By Steve Moran
I am at that age where another birthday is only a reminder that at some point my amazing life will slow down and stop. I am not particularly melancholy about it but not exactly thrilled. Though I do feel honored that the NFL choose to hold the Superbowl on my actual birthday.
A couple days ago I received by mail a birthday card from a charitable organization I have a relationship with that was signed by each of the leadership team. “That’s nice,” you think, but so what. Well, when I looked at it closely it appears they went out and had several hundred (maybe several thousand) of these printed complete with signatures.
So it is really just a fancy form letter.
I am sure someone on the staff has a birthday calendar and sends those cards out either at the first of every month or along the month to hundreds of folks and that the staff actually has no idea it is my birthday (unless they are reading this, which I am guessing they are not.).
The most generous assessment though was “what a silly waste of money.” My more cynical thought was that this was an insulting reminder that they don’t really care much about me, though I am sure they like my donations, which are not insignificant.
Then I Saw This On Linkedin
Contrast that form letter-style Happy Birthday with this one I saw on LinkedIn
It likely actually took no more time or effort than my worthless birthday greeting, but this was personal and real.

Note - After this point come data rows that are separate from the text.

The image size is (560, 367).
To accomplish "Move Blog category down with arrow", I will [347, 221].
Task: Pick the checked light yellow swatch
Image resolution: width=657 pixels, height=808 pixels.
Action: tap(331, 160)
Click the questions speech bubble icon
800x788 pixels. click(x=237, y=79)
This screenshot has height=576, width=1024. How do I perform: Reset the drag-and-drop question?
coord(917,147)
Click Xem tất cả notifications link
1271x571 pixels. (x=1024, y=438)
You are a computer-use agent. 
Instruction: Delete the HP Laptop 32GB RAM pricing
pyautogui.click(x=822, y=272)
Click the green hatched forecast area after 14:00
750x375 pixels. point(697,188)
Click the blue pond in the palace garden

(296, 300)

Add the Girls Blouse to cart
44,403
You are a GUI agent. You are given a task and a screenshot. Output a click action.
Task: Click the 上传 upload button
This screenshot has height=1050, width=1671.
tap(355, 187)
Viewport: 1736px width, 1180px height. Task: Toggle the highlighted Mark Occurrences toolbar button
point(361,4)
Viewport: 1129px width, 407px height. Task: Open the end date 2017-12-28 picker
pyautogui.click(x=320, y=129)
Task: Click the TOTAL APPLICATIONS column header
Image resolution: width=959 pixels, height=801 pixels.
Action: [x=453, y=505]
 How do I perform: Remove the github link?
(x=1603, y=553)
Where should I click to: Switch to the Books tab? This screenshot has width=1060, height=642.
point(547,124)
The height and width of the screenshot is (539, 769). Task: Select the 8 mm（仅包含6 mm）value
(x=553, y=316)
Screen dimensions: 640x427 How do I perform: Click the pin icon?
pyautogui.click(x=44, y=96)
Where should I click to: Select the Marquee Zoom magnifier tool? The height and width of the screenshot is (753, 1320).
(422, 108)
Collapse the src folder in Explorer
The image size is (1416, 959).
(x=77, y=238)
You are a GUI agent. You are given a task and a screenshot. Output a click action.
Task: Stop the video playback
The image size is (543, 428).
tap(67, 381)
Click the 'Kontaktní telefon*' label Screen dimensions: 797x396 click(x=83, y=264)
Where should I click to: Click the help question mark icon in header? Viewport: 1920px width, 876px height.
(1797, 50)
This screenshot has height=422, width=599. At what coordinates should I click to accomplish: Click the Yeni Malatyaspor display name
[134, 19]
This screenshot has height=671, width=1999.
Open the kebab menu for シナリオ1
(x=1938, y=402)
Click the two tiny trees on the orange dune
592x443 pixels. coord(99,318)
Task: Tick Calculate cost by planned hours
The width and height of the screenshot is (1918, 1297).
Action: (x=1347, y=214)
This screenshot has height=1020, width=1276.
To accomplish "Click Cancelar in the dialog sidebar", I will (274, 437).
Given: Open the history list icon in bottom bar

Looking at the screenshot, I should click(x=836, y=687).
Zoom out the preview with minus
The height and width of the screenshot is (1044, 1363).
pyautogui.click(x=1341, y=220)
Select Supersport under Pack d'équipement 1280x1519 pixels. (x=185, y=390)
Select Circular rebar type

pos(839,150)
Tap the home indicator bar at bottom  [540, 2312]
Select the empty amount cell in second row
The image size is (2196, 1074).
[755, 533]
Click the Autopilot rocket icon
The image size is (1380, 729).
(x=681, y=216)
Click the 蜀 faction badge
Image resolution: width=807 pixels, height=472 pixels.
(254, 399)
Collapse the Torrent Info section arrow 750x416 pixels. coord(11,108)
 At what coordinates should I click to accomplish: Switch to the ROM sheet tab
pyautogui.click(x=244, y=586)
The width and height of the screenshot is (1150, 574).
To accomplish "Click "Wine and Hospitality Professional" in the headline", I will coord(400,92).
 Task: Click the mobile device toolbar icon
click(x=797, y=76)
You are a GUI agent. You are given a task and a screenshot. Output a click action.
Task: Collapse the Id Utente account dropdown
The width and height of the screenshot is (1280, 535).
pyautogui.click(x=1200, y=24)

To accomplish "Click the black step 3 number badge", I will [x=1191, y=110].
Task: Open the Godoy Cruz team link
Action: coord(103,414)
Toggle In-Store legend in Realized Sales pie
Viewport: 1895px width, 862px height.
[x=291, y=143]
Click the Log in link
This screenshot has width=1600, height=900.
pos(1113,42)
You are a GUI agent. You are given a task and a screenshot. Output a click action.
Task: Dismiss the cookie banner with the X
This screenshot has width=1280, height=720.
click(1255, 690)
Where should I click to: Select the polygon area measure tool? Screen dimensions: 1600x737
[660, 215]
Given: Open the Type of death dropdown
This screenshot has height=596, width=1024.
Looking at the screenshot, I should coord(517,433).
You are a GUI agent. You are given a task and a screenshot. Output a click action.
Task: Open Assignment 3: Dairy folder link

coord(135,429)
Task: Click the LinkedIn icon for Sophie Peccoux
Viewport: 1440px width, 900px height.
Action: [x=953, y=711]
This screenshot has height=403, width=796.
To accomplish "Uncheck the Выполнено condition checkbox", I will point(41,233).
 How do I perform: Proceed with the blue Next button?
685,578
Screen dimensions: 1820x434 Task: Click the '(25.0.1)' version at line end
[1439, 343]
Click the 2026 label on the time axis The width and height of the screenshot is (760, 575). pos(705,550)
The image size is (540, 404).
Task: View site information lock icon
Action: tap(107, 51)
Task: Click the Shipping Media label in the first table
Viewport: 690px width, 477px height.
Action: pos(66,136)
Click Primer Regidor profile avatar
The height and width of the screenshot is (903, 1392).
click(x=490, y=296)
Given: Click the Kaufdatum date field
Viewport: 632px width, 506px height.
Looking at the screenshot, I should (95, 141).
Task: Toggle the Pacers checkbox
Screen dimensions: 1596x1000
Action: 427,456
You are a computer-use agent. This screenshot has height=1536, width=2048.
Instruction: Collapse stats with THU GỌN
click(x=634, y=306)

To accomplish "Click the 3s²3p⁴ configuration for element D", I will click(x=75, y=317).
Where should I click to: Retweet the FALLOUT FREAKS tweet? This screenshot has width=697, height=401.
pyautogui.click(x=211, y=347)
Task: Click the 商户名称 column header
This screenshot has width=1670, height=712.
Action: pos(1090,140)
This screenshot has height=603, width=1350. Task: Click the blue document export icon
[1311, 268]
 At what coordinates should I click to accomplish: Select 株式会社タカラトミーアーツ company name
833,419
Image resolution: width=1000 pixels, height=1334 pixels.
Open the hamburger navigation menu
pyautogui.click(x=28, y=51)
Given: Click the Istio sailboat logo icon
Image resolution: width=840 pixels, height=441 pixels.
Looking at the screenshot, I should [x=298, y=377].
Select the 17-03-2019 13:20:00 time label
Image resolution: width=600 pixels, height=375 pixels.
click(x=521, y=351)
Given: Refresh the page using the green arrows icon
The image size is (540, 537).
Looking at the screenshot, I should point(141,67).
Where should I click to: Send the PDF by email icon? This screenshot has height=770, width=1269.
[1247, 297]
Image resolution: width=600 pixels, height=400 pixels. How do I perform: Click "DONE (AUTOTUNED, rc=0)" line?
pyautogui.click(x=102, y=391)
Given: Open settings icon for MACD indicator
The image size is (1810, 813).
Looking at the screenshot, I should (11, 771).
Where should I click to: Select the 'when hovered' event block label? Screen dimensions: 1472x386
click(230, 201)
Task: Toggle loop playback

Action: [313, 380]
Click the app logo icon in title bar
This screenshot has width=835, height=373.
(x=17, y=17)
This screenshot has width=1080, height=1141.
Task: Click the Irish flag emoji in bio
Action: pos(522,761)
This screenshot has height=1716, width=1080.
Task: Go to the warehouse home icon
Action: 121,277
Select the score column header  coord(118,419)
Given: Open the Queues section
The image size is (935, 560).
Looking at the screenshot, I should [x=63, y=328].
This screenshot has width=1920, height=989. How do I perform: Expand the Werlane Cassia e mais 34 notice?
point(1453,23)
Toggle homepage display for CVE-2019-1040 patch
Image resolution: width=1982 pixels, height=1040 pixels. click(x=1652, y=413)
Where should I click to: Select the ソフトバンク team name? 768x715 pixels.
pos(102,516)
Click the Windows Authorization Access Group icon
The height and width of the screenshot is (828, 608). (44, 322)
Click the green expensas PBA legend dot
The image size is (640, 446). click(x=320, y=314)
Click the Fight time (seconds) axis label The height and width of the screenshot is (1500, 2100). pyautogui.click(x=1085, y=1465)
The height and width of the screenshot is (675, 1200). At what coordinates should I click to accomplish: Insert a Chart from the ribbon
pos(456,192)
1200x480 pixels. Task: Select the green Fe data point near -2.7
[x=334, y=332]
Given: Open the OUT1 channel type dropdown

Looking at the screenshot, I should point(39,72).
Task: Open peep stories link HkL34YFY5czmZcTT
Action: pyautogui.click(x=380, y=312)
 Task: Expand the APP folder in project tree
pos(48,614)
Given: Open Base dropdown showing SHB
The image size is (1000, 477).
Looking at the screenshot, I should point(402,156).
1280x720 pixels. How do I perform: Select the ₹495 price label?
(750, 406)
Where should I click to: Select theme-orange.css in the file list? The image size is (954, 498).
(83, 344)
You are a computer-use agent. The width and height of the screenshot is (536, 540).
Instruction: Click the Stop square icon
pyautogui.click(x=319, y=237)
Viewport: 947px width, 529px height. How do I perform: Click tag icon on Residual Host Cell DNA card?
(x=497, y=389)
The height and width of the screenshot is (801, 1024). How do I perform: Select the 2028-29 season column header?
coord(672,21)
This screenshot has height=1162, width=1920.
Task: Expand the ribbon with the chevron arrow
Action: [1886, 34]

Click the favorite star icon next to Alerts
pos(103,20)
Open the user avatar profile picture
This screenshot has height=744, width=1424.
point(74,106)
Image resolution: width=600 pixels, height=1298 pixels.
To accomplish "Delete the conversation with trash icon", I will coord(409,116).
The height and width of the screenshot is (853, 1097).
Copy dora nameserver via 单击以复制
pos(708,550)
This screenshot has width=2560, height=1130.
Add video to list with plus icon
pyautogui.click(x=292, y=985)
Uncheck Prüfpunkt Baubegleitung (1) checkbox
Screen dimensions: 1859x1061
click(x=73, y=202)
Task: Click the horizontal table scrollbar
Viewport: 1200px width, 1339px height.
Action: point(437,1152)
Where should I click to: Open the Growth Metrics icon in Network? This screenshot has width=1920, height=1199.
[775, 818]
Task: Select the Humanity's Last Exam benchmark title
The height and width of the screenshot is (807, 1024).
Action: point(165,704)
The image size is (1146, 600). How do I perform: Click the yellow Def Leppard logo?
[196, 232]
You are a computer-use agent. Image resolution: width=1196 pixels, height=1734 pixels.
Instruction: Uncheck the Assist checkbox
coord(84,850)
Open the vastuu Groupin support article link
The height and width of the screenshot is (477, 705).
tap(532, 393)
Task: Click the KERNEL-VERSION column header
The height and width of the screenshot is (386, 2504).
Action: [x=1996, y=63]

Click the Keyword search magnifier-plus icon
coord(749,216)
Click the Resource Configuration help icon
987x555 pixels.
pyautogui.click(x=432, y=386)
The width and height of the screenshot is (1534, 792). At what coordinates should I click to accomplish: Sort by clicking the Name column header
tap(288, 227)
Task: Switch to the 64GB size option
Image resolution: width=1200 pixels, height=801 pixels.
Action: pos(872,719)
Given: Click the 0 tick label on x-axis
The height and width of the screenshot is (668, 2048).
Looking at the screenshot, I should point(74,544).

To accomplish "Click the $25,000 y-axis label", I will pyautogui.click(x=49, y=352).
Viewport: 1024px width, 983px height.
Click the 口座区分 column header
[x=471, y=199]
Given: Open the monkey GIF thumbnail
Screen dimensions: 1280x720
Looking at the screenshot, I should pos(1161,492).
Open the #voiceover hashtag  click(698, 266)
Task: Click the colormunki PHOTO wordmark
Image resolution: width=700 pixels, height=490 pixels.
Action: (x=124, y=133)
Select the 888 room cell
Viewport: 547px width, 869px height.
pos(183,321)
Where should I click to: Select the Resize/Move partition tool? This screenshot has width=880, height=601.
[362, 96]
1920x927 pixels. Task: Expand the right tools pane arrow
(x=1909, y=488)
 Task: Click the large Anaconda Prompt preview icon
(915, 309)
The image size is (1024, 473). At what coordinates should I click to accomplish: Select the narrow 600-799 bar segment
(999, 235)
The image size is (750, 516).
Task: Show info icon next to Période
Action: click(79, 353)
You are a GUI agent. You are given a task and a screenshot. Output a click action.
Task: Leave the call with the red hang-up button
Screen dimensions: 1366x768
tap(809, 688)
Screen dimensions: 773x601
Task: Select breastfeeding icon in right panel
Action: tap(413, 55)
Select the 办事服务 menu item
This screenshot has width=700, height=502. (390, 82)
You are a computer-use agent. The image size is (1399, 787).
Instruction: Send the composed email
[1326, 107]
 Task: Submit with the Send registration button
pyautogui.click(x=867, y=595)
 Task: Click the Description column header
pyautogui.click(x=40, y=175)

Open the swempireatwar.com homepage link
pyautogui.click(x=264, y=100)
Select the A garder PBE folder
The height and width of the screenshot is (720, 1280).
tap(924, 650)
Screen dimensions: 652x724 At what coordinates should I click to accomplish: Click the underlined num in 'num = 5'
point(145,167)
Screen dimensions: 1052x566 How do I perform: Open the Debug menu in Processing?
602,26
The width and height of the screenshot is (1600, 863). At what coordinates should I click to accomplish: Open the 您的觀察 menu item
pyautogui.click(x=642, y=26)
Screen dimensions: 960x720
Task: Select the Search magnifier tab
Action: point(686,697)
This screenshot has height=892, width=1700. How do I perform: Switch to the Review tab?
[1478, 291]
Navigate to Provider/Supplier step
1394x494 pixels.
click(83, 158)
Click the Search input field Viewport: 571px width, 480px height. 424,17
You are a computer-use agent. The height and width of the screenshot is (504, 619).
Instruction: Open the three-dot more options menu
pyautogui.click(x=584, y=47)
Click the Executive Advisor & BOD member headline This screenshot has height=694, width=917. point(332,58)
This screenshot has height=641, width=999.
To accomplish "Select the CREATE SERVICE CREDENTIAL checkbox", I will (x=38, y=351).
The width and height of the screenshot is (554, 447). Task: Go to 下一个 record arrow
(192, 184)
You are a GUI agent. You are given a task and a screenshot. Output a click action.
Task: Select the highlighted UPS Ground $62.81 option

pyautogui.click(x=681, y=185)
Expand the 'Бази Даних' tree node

Dianna Gee of Brookdale took just a moment to snap a photo with her mobile phone (I presume) then another few moments to post it on LinkedIn and write two heartfelt, personal meaningful sentences. If I were Dana I would be thrilled.
Appreciation That Works
There is lots of data that when team members feel appreciated, they are more loyal, happier and work harder. They also are more likely to recruit others. Yet fake, canned, phony or clueless appreciation can be worse than no appreciation at all.
Give a box of candy to a diabetic or symphony tickets to a rock n roller and all you have said to them is “I don’t care enough to get to know you.” It takes an incredible opportunity to grow your team and instead you hurt your team.
How are you showing appreciation to those you work with?